Beef stifado recipe | Jamie Oliver recipes image

In Greece, stifado is served with hilopittes (egg pasta) or orzo (rice-shaped grains of pasta). Once you've tried this a few times and become addicted to its intense flavours, you can try swapping the beef for veal or rabbit.

Total Time 2 hours

Yield 4

Number Of Ingredients 13

1.5 kg stewing beef, such as chuck or top rump trimmed, cut into 7cm pieces
24 baby onions
4 ripe tomatoes or 1 x 400g tin of chopped tomatoes
4 tablespoons extra virgin olive oil
1 tablespoon tomato purée
3 cloves of garlic
2-3 fresh bay leaves
1½ teaspoons allspice berries
6 whole cloves
1-2 sticks of cinnamon
1 teaspoon dried oregano
125 ml dry red wine
4 tablespoons red wine vinegar

Steps:

    1. Place the beef in a large non-reactive bowl. Add the marinade ingredients, peeling and finely slicing the garlic first, then cover and refrigerate for at least 6 hours, or preferably overnight.
    2. Peel the baby onions. If using fresh, peel and roughly chop the tomatoes.
    3. Heat the oil over medium heat in a large saucepan and sauté the onions for 5 minutes or until softened.
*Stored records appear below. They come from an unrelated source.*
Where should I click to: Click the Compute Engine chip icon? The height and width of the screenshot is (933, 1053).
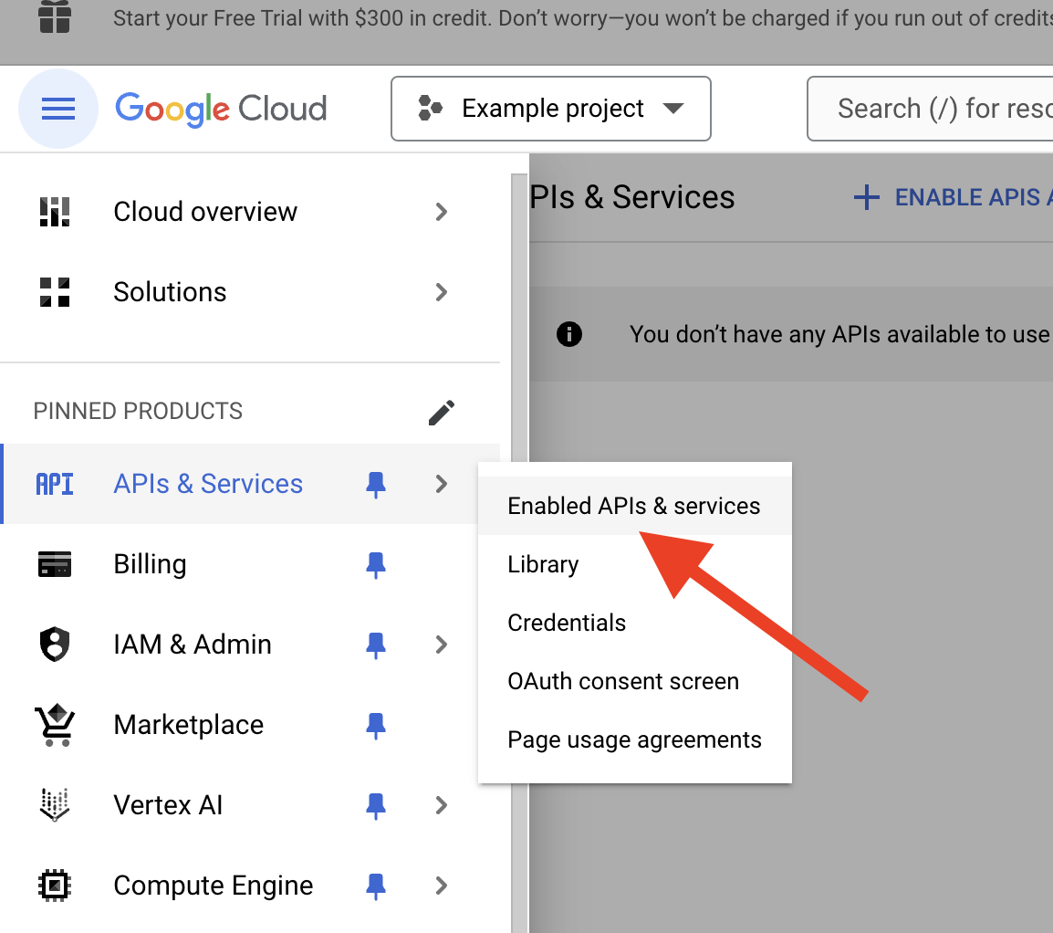pyautogui.click(x=55, y=886)
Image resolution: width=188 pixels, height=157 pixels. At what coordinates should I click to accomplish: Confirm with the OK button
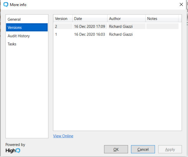116,149
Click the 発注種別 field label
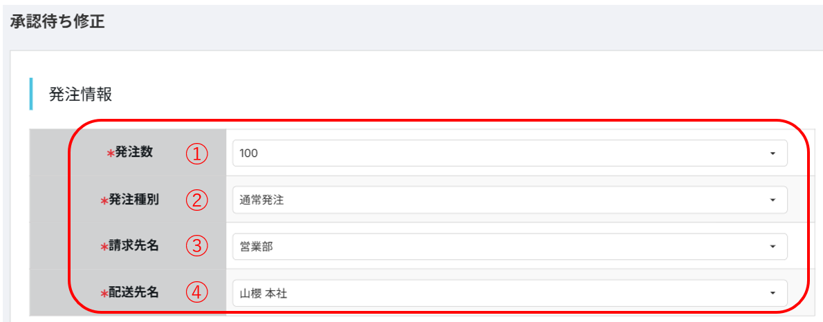The image size is (823, 322). coord(132,200)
Remove with a slotted spoon and set aside.
    4. Sauté the beef, reserving the marinade, for about 8 to 10 minutes, or until browned on all sides.
    5. Return the onions to the saucepan, add the marinade, tomatoes and tomato purée and enough water to just cover the stew.
    6. Season generously with sea salt and freshly ground black pepper. Bring to the boil then simmer for 1½ to 2 hours, or until the beef is tender and the sauce has thickened.
    7. Serve with pasta and grated hard cheese, such as kefalotiri, pecorino or Parmesan.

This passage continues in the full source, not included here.